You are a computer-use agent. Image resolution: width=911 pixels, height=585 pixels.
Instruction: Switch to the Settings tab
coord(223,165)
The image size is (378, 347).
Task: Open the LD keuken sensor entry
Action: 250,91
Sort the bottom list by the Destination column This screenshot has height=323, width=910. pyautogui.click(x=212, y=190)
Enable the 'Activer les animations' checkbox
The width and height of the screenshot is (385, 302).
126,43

==

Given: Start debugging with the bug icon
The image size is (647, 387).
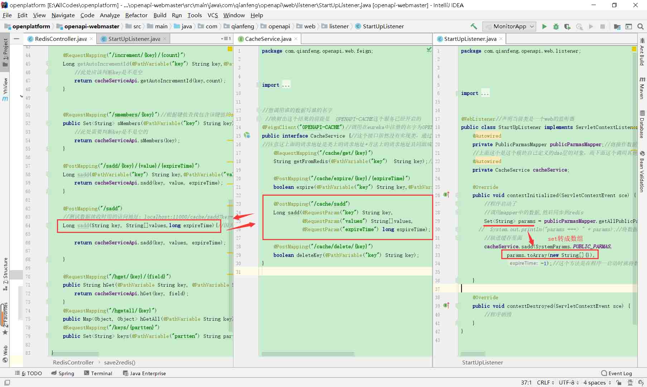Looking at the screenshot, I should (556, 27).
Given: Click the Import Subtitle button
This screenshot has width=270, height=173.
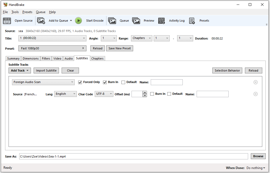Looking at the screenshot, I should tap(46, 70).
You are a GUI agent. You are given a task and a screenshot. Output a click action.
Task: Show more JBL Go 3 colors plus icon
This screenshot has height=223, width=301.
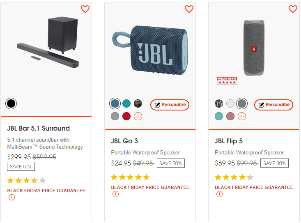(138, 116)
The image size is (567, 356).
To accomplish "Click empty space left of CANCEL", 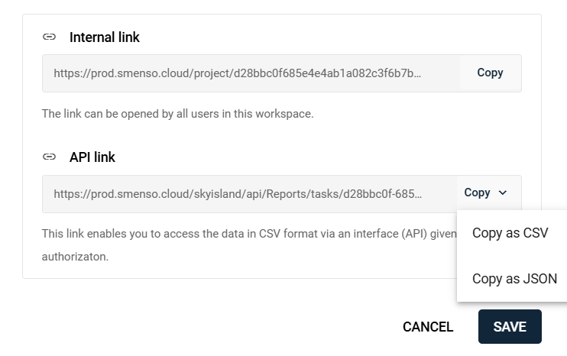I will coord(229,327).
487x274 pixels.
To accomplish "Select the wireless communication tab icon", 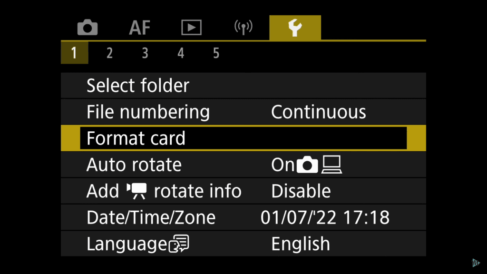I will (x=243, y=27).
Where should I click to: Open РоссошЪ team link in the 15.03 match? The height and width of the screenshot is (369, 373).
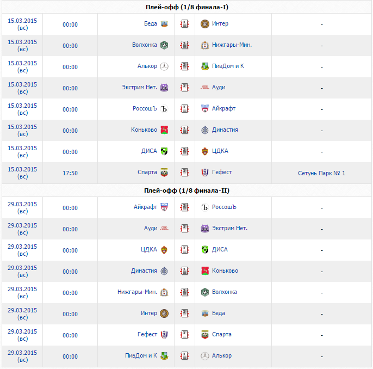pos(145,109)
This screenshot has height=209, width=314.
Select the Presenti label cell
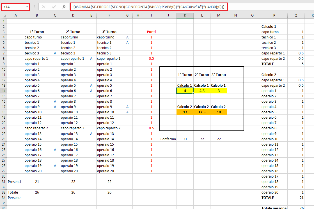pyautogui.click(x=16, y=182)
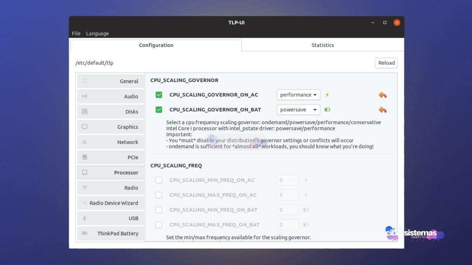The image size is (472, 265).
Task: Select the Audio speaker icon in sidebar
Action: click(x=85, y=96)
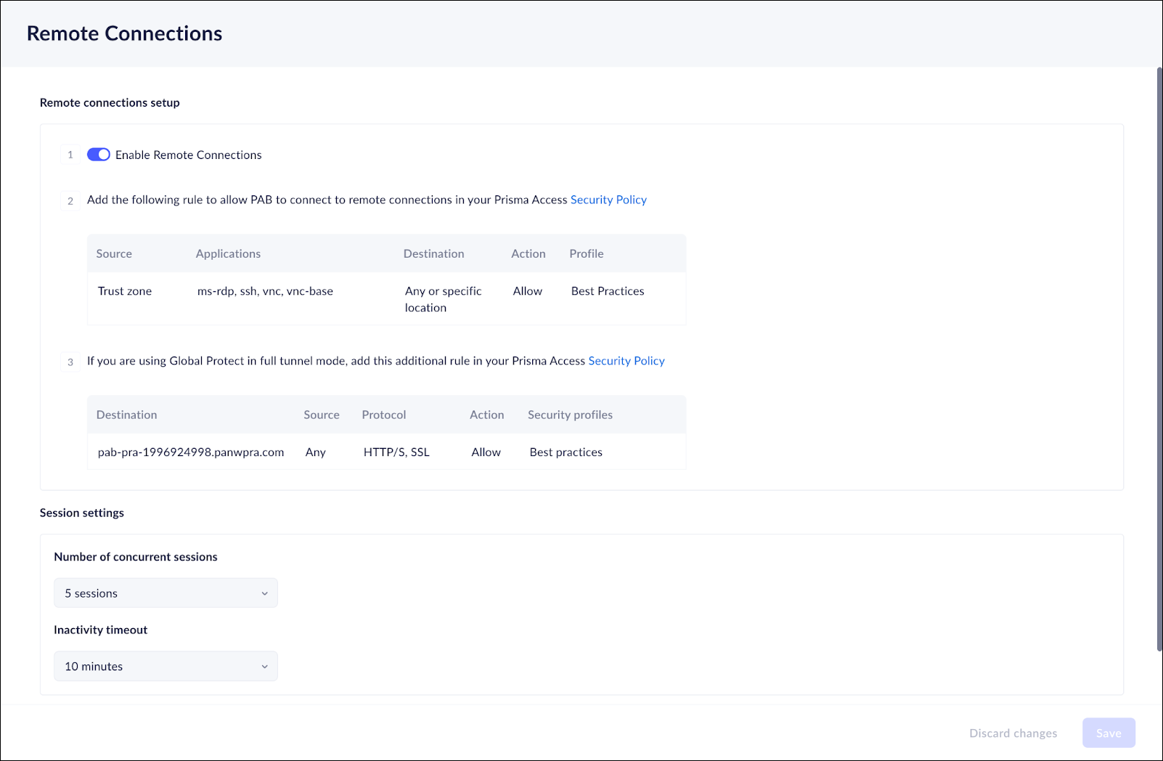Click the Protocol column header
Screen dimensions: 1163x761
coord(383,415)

...

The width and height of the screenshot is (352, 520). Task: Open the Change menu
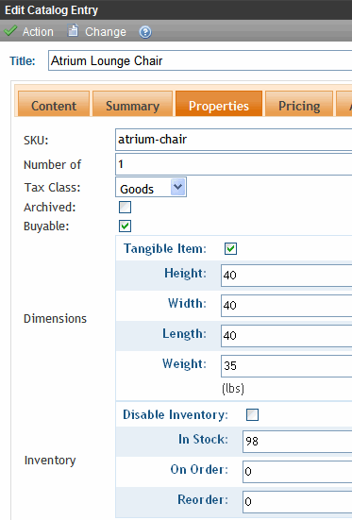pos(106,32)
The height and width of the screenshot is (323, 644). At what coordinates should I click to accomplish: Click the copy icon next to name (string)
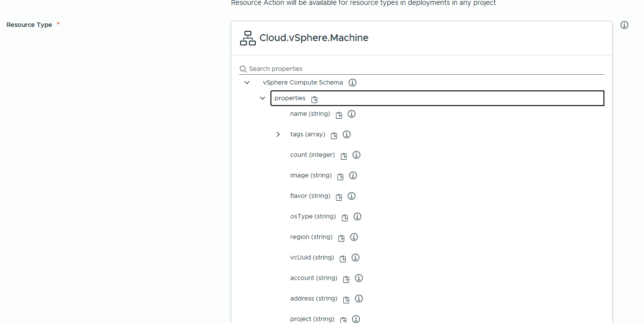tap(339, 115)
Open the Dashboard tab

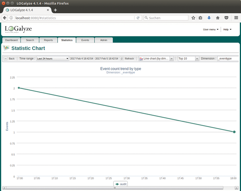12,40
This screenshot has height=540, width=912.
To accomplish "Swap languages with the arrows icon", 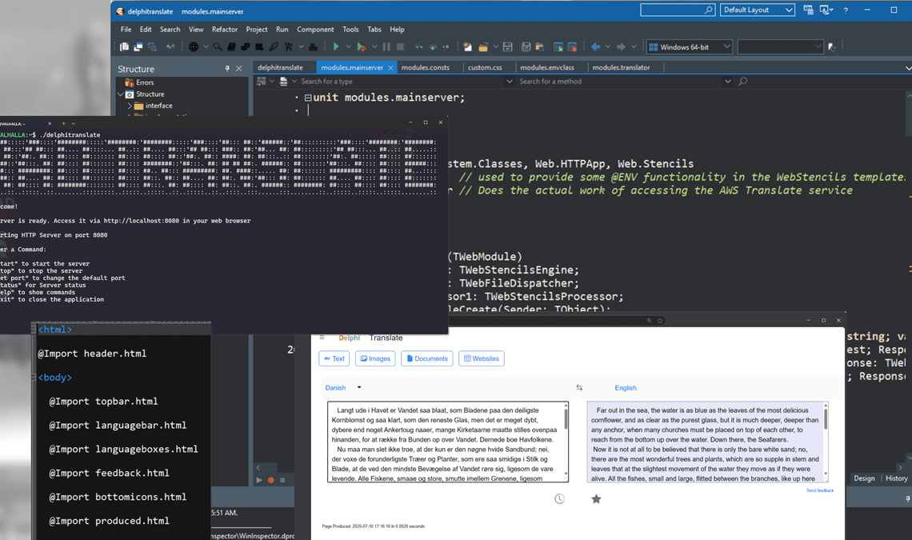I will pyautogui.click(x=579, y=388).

▸ **ABOUT THIS EXERCISE**
Count every line in the listing where the string "pixels" occurs. Give the total alone.

▸ **YOUR RESPONSE**
2